Погодин довоевал до Берлина. Награжден двумя орденами Славы, двумя – Красной Звезды. Это не считая медалей. Но ни ордена, ни медали не удерживали простодушного человека от слова, сказанного в сердцах, да еще не при тех ушах, при которых его стоит произносить.
После войны меня понесло по стране: остановиться не мог. Менял города, осваивал профессии. Наконец осел вроде – в Москве, в пожарной охране. Призвания к огню не было, просто там кормили. Так я и начал печататься в газете «Боевой сигнал»-это была пожарная многотиражка в Москве. Печатал заметки с художественным уклоном. Да, уже тогда меня на художества тянуло. И рисовал неплохо… Вышло в 1946 году постановление ЦК по работе литературных журналов. И – статья Жданова. Как приказали, редактор нашего «Боевого сигнала», майор, собрал корреспондентов – и штатных и нештатных, – и все это нам прочитали вслух. Люди молчали. А я почему-то нашел для себя возможным сказать: «Жданова через двадцать лет никто и помнить не будет, а Зощенко и Ахматова как были великими писателями русскими, так и останутся». Ночью ко мне пришел единственный в газете вольнонаемный литсотрудник и сказал, что лучше бы мне Москву покинуть, так как майор подал рапорт обо мне в политотдел. Утром я из Москвы ушел. Скрывался. Ездил по стране…
Перебью этот отчет Погодина следующей цитатой. В эпоху тотальной бдительности (а от 1948 года до минувшего военного пятилетия прошло не столько уж много времени, чтобы из голов жителей победившей в войне страны не выветрились строки инструкции, обязательные для всех и каждого) слова эти знали все:
Беженцы, слепцы, гадалки, добродушные с виду старушки, даже подростки – нередко используются гитлеровцами для того, чтобы разведать наши военные секреты, выяснить расположение наших частей, направления, по которым продвигаются резервы. Одним из методов, наиболее излюбленных немцами, является засылка лазутчиков под видом раненых, бежавших из плена, пострадавших от оккупантов, вырвавшихся из окружения и т. п.
Понимаете теперь, как не просто было ездить Погодину по стране? Поэтому:
Вести такую жизнь я мог бы очень долго: все-таки бывший разведчик. Но решил эту баланду не тянуть. От чувства загнанности устал, надо было от него освободиться. Не чувствовал я себя преступником, прятаться было тошно. И приехал я в Ленинград. Стал жить у отца. Успел немного поработать штамповщиком. Пришли…

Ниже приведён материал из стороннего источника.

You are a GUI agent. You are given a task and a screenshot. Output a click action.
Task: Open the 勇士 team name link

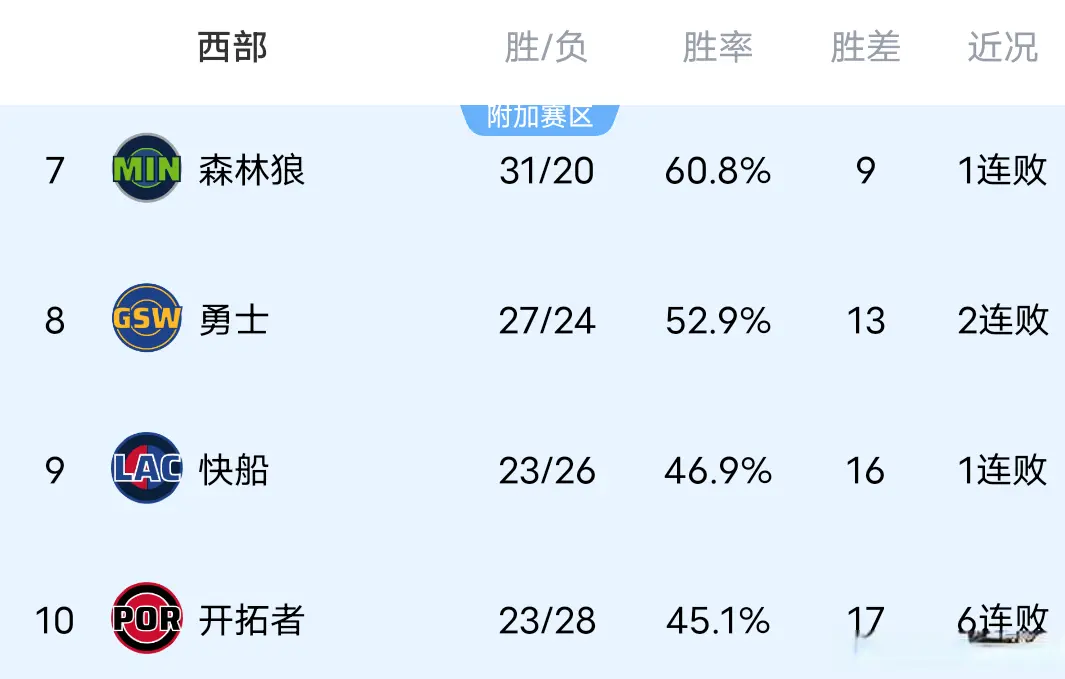(233, 320)
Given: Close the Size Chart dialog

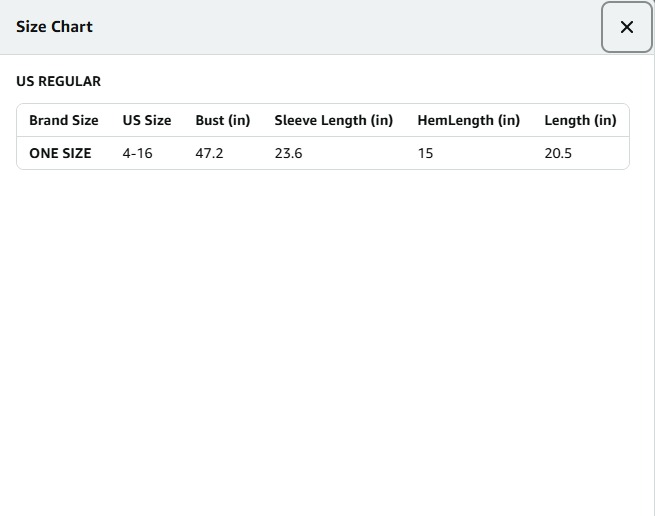Looking at the screenshot, I should 627,27.
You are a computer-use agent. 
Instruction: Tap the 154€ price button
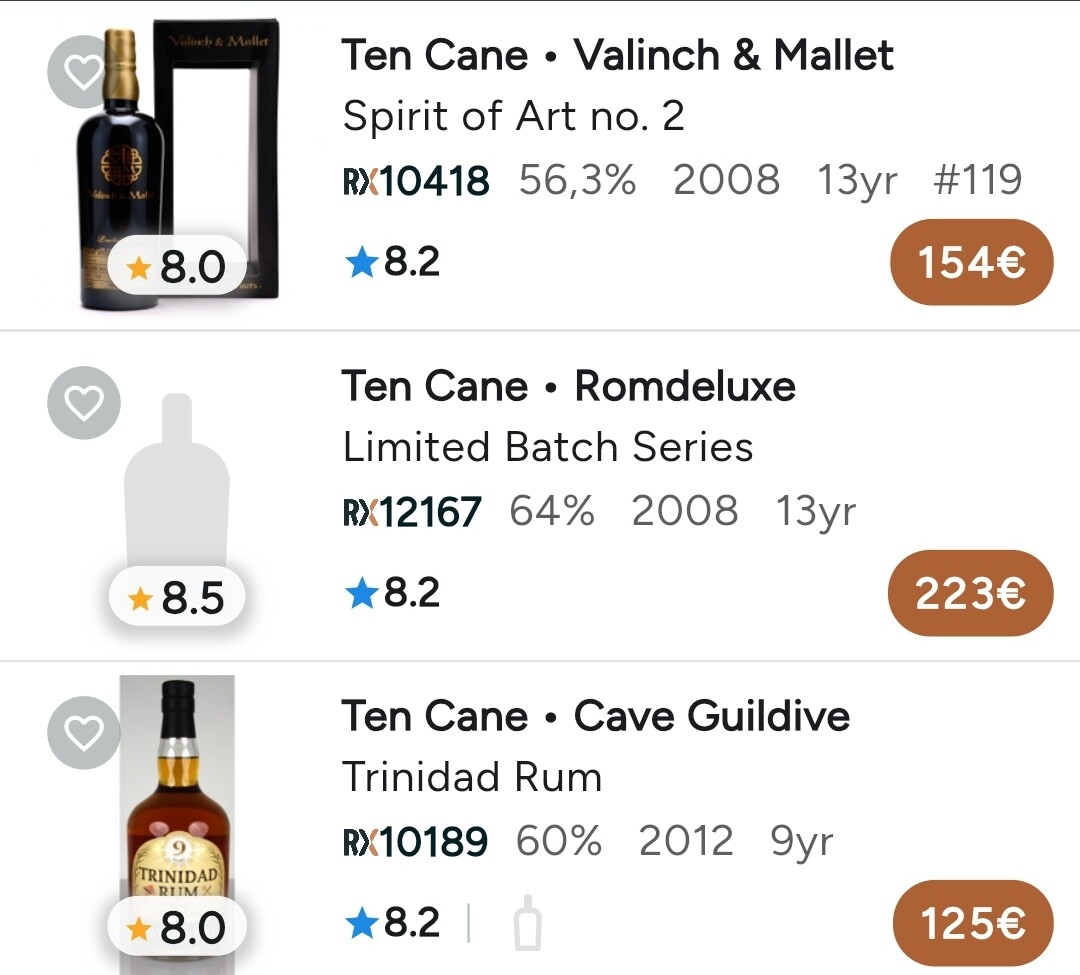click(971, 263)
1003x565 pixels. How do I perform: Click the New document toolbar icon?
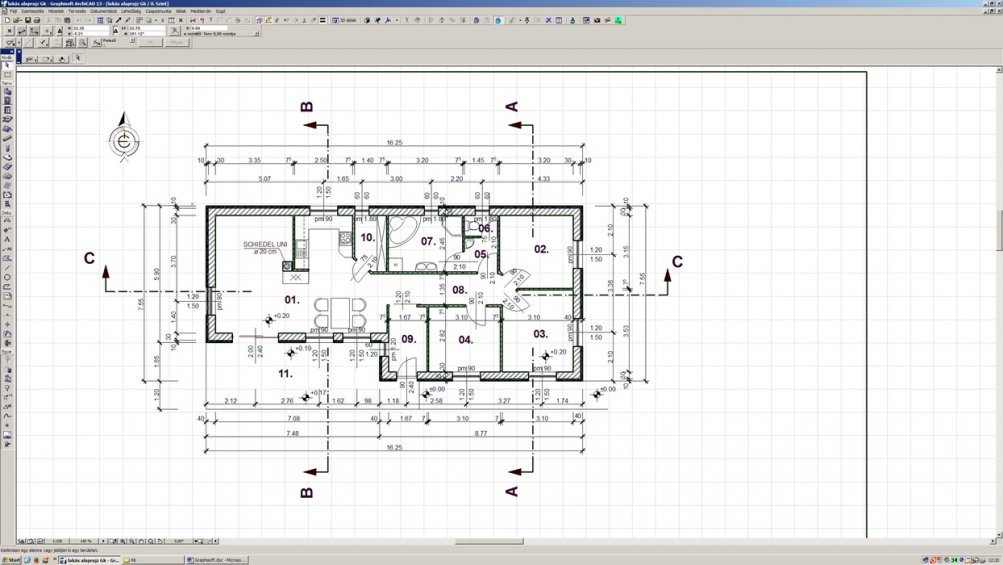coord(7,20)
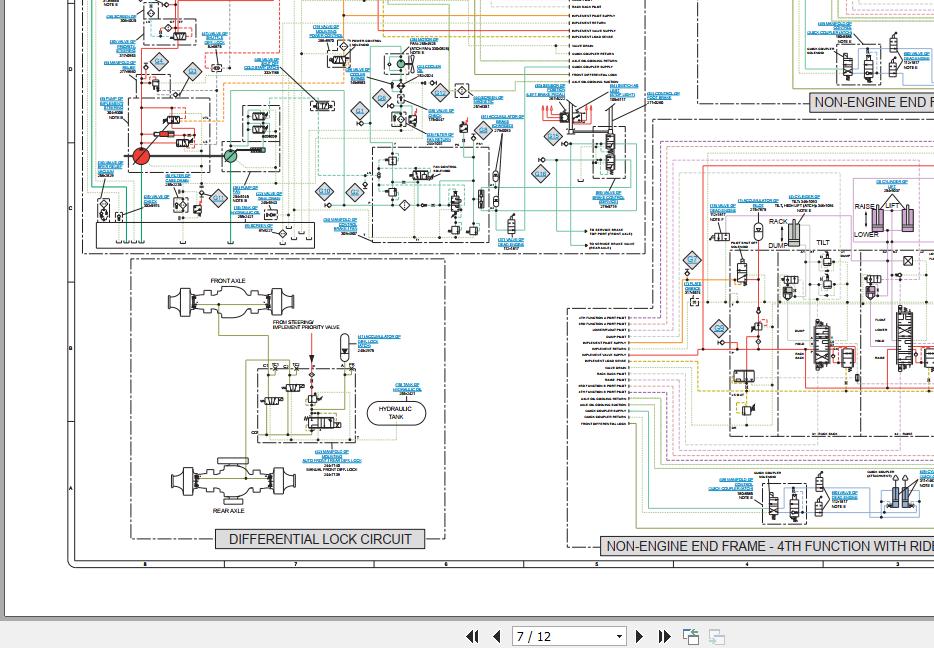
Task: Open the diff lock accumulator blue link
Action: coord(379,341)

Короче, статья 58, пункт 10: «Пропаганда или агитация, содержащие призыв к свержению, подрыву или ослаблению Советской власти или к совершению отдельных контрреволюционных преступлений… Карается высшей мерой социальной защиты – расстрелом или объявлением врагом трудящихся с конфискацией имущества и с лишением гражданства союзной республики и, тем самым, гражданства Союза ССР и изгнанием из пределов Союза ССР навсегда, с допущением при смягчающих обстоятельствах понижения до лишения свободы на срок не ниже трех лет, с конфискацией всего или части имущества».
Расстрела, слава богу, Погодин счастливо избежал, дали ему пять лет лагерей, из пяти он оттрубил неполные три года (два года четыре месяца) и вернулся в Ленинград, туда, откуда ушел, на свой Васильевский остров. Был апрель 1950-го. Примерно с этого времени он и начал заниматься писательством.